Beaubo was also valuable for providing us all a reality check. Cynicism isn’t always welcome on the blogs. No one wants to read a negative story; people want to hear happy, positive things. I’m not suggesting Beaubo was trying to rain on our parade, but caution is important when so much time and money can be at stake.
I wrote a post last week describing how I justify mileage runs, one reason being elite status. Beaubo warned us all about the increasing “a-la-carte-ization” of elite benefits. Many programs will allow you to pay a fee for lounges, priority service, and upgrades at check-in. Free checked bags and other benefits come with credit cards.
Some things just aren’t worth paying for anyway. Lounges are getting worse as the main terminal gets better. And upgrades on domestic flights really only matter for long-haul trips. (Really, how much does it matter if you get upgraded on a short hop like SEA-SFO or ORD-EWR?) While he acknowledged the benefits of top-tier status, lower elite tiers are very difficult to justify.
So yes, I learned a few things, and I was reminded of a few others I knew but maybe chose to forget or ignore. That’s why it pays to get together with other people, to share the same passion from different perspectives.
I’d like to thank Rick (The Frugal Travel Guy) and Brian (The Points Guy) as well as everyone else who helped to organize the event. It was tons of fun. I also found a lot of support for this blog while I was there, which I really did appreciate. You never know, as a new, unfamiliar person what people will think of you.
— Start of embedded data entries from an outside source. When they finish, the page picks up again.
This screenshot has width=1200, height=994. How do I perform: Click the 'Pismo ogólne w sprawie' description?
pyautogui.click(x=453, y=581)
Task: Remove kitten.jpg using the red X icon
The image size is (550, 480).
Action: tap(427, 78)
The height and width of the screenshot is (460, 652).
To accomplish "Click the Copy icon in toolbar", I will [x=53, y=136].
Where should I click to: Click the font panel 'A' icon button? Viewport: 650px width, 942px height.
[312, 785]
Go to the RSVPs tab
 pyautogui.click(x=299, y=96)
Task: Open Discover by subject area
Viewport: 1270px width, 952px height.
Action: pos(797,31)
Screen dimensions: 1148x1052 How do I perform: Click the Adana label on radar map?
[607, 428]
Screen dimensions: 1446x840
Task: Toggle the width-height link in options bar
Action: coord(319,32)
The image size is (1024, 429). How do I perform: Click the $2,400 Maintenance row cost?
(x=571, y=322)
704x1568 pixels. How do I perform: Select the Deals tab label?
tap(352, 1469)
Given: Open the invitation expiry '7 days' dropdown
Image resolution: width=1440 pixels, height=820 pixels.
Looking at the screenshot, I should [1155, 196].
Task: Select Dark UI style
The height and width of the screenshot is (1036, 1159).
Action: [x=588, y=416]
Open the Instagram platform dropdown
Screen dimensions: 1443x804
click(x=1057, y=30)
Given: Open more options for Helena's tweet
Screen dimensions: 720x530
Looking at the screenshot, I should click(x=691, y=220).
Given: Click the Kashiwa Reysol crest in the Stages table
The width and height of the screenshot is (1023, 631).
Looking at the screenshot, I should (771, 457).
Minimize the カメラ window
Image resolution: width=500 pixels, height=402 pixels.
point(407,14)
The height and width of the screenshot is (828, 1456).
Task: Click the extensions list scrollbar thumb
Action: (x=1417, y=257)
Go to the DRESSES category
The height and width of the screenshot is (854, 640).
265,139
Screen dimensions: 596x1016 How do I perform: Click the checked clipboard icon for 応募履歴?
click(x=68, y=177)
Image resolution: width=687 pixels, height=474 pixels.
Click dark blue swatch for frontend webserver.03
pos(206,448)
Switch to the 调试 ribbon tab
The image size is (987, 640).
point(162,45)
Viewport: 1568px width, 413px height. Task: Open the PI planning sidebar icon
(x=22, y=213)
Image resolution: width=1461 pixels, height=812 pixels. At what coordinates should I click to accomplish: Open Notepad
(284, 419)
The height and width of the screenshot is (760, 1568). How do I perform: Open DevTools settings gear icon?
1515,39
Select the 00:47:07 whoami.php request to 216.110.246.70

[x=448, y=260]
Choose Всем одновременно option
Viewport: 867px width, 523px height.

For all I knew they were ignoring the blog. The readers who keep coming back obviously like it. It’s not until you meet people in person that they are forced to give an opinion that might be contrary. But I actually found a lot of support from those I admire in the frequent traveler community. I picked up a few tips, too. These are signs I’m on the right track, and I look forward to continuing that momentum.